No way. Gothic eliminated nearly all
paradigmatic alternations caused by Verner's Law, so e.g. in the conjugation of
<kiusan> 'choose' we have <kaus> 'I/he chose', <kusum> 'we
chose', <kusans> 'chosen' as opposed to Old English <c^e:osan, c^e:as,
curon, coren>, which preserves the Vernerian contrast *s : *z (> /s/ :
/r/). But that was achieved through the analogical levelling-out of verb
paradigms AFTER Verner's Law.

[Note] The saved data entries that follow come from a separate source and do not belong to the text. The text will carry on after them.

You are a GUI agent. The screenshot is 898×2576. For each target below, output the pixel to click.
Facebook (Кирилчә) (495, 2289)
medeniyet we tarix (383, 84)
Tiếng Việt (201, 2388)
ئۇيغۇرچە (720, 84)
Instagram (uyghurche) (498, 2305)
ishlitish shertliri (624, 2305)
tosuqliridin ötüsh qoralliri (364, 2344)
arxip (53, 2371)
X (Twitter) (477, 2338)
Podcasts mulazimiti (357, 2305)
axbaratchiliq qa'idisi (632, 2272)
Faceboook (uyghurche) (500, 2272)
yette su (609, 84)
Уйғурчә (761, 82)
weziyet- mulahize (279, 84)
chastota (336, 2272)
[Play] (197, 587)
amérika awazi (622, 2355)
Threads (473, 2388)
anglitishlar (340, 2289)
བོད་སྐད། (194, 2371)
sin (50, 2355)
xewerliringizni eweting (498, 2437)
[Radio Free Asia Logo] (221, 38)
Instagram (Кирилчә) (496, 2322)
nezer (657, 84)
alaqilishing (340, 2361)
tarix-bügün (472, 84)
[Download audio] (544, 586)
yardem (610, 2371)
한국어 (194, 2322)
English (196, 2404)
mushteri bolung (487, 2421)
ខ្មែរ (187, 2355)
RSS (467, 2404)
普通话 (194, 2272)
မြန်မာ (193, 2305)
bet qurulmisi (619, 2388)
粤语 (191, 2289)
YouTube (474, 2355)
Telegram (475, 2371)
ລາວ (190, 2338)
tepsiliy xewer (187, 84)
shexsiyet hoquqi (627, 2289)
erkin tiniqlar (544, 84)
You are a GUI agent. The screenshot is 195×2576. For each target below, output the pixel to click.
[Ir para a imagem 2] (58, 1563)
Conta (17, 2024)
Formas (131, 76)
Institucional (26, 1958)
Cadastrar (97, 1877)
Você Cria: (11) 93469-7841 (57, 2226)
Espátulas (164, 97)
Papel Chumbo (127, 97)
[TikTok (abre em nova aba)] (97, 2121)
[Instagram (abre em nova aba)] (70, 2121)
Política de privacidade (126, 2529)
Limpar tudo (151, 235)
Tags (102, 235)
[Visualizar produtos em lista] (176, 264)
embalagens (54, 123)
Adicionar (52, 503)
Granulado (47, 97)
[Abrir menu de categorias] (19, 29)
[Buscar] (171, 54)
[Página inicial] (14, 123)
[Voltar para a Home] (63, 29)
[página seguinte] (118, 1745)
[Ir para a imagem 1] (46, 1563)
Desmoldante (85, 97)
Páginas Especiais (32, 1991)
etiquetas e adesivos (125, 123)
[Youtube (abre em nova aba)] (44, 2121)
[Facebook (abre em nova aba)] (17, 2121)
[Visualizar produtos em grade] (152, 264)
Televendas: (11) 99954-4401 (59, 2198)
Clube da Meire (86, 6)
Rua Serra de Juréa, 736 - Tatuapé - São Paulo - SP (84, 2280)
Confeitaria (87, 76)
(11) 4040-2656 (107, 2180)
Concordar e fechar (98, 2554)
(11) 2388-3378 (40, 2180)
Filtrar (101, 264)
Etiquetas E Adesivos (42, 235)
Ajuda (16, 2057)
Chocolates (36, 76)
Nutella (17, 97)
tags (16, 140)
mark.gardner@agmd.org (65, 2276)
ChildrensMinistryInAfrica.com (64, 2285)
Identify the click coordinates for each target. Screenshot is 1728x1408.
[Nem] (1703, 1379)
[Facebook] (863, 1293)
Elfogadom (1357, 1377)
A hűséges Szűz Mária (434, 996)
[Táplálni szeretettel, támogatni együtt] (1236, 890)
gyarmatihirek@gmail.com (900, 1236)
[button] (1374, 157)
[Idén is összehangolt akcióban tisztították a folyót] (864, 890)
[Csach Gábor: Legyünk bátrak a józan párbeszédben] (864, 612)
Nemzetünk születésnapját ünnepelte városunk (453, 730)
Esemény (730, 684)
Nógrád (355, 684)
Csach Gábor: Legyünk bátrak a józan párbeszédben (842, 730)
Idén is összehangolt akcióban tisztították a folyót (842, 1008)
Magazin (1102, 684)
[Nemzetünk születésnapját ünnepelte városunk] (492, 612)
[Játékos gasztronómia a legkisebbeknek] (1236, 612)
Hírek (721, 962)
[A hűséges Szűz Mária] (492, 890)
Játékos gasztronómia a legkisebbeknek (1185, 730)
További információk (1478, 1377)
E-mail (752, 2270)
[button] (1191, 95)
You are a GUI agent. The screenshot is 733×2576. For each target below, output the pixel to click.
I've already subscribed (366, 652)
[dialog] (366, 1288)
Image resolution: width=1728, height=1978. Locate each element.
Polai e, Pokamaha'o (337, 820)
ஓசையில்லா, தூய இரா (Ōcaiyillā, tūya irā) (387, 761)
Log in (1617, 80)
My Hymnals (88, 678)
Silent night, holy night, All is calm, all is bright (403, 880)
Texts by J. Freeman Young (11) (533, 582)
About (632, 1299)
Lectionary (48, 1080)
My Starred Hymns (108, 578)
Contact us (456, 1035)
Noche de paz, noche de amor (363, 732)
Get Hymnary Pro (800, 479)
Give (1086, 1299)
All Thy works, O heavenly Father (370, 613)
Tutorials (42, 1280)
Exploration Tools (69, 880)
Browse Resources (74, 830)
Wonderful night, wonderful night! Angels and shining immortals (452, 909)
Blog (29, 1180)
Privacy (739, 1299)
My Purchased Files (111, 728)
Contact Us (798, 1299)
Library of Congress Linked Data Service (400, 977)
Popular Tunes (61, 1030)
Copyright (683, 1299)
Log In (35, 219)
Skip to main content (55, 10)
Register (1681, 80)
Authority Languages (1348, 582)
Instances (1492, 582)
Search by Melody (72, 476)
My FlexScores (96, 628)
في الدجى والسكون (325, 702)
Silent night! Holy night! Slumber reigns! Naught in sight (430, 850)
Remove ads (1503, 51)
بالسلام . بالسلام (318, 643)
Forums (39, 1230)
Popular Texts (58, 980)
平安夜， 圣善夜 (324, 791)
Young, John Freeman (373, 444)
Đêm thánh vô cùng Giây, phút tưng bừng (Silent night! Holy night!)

Lexical alternations are preserved very well,
e.g. <fadar> 'father' : <brôþar> 'brother', also in pairs of related
words: <tehun> 'ten' : <tigus> 'decad', <fahêþs>
'gladness' : <faginôn> 'rejoice', <tunþus> 'tooth' :
<ehWa-tundi> 'sweetbrier' (literally "horsetooth"), etc. To sum up, Gothic
shows the same sequence of changes as any other Germanic language.
Piotr
----- Original Message -----
Sent: Tuesday, July 31, 2001 12:43 PM
Subject: [tied] Re: kuningas <-> knyaz
Gothic has no Verner alternation. Theoretically, at least, it
could have had stress shift first and Grimm later.